You can sort of accept that it can happen to any of us. I could go out and get hit by a car. I know bad things – the worst things – can happen to anyone. But I can’t get my head around the fact that my child is gone. And I’ll never accept the way he died and the opportunities which were missed. There were so many chances for them to look closer at what was going on. If he’d had a CT scan two or three years before, they would have caught it so much earlier.

Most people who are diagnosed with pancreatic cancer don’t get much of a warning. Maybe a few months when they’re starting to feel unwell. Robert was different. He felt very unwell for such a long time. That’s where the anger comes into it for me.

Robert's familyEarly detection with all cancers is the key. That’s the only big chance to beat it. If you can’t catch it early, you can’t beat it.

We’ve been very much involved with trying to increase awareness and money spent on pancreatic cancer research. We’ve raised more than £40,000 in Robert’s name – we set up the Robert Stella Cancer Foundation – and have given £24,000 to University College Hospital in London for early detection research. His friends have been incredible.

The trouble with pancreatic cancer is that because the pancreas is in the middle of the body, you can’t feel or see it. The majority of people diagnosed with pancreatic cancer are diagnosed at A&E or after presenting at A&E with an emergency, like Robert did. That’s completely ridiculous.

We’ll be going to Westminster next week with clinicians and campaigners to try to raise awareness. We just want more people to talk about it. The thought that anyone else should go through what our son went through is unbearable.
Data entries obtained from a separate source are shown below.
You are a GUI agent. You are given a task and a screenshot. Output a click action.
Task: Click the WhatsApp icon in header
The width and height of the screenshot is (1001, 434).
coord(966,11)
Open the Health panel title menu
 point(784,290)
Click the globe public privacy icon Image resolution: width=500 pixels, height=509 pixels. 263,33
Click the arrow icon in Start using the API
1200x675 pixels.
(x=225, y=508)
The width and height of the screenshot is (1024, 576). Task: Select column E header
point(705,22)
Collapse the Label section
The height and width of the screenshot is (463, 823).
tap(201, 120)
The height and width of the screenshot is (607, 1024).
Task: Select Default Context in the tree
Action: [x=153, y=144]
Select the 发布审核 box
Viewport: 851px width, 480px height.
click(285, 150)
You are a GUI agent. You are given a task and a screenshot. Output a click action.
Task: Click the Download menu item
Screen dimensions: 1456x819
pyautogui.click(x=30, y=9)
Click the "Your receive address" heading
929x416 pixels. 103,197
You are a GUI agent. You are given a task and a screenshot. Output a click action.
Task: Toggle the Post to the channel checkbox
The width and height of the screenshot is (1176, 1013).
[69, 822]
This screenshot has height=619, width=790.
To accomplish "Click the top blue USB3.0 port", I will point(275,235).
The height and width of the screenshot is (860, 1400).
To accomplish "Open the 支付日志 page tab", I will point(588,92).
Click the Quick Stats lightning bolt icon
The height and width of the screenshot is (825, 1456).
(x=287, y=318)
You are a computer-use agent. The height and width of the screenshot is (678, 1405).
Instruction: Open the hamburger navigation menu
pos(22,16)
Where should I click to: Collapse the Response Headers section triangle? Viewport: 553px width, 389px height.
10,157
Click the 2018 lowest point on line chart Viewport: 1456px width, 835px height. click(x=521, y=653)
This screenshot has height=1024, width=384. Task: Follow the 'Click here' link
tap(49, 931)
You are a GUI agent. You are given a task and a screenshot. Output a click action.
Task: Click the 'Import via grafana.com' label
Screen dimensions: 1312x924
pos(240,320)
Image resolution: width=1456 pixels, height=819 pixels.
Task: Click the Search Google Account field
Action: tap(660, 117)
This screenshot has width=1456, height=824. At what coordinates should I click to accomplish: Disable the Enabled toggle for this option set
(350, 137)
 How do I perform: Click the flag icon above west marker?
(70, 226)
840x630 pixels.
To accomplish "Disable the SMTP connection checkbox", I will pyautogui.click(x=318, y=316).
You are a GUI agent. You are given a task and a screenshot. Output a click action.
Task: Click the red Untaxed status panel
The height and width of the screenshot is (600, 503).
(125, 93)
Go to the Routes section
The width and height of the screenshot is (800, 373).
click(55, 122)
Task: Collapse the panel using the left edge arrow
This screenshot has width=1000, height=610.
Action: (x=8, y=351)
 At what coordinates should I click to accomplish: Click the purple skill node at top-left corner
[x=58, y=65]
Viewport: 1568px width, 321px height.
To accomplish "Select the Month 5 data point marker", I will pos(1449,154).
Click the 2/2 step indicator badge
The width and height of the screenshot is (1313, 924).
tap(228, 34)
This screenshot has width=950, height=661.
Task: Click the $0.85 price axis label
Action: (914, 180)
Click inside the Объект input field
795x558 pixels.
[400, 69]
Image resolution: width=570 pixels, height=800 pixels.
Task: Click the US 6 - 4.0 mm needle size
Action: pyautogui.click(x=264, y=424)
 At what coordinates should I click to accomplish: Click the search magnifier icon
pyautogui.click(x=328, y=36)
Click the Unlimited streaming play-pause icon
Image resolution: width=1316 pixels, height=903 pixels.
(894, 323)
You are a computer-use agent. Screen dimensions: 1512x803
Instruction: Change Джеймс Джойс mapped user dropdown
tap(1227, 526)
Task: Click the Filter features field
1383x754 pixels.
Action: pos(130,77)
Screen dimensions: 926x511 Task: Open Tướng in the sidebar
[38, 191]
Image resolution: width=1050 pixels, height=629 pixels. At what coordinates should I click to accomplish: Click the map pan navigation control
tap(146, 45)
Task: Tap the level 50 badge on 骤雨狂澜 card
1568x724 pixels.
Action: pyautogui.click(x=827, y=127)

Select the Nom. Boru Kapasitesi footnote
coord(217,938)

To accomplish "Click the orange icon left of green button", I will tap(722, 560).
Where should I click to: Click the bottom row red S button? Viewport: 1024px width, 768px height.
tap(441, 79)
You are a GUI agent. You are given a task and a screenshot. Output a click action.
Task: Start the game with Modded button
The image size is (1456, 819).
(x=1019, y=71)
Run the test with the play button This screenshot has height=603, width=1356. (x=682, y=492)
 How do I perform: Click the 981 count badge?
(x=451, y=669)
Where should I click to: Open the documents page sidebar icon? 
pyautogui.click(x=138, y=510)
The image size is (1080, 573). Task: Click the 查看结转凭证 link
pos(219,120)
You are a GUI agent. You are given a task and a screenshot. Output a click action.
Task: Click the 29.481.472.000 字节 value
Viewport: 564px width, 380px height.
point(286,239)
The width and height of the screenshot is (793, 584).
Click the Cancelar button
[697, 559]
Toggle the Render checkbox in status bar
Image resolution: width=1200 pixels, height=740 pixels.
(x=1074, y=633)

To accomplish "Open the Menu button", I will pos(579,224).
The grief was and is still overwhelming for all of us. We know we’re not alone. There are lots of journeys and lots of stories. We continue on and we laugh and we joke, but things will never be right. It was a terrible waste of a young life. He was a wonderful boy.

Pancreatic cancer facts

• The five-year survival rate for pancreatic cancer stands at 5 per cent in the UK.
• Five and 10-year survival for pancreatic cancer has improved very little since the early 1970s.
• One person dies of pancreatic cancer every hour.
• Eighty per cent of people with pancreatic cancer are not diagnosed until the cancer is at an advanced stage.
• Surgery is the only treatment which could save lives, yet only 8 per cent of people with pancreatic cancer have it.
• Pancreatic cancer has the lowest survival rate of all the 21 common cancers, with just 1 per cent of patients surviving 10 years after diagnosis.
• Around 9,400 people are diagnosed with pancreatic cancer per year in the UK. That’s 26 people every day.
• Pancreatic cancer is the fifth most common cause of cancer death in the UK.
• Pancreatic cancer is predicted to become the fourth largest cancer killer (overtaking breast cancer) by 2030.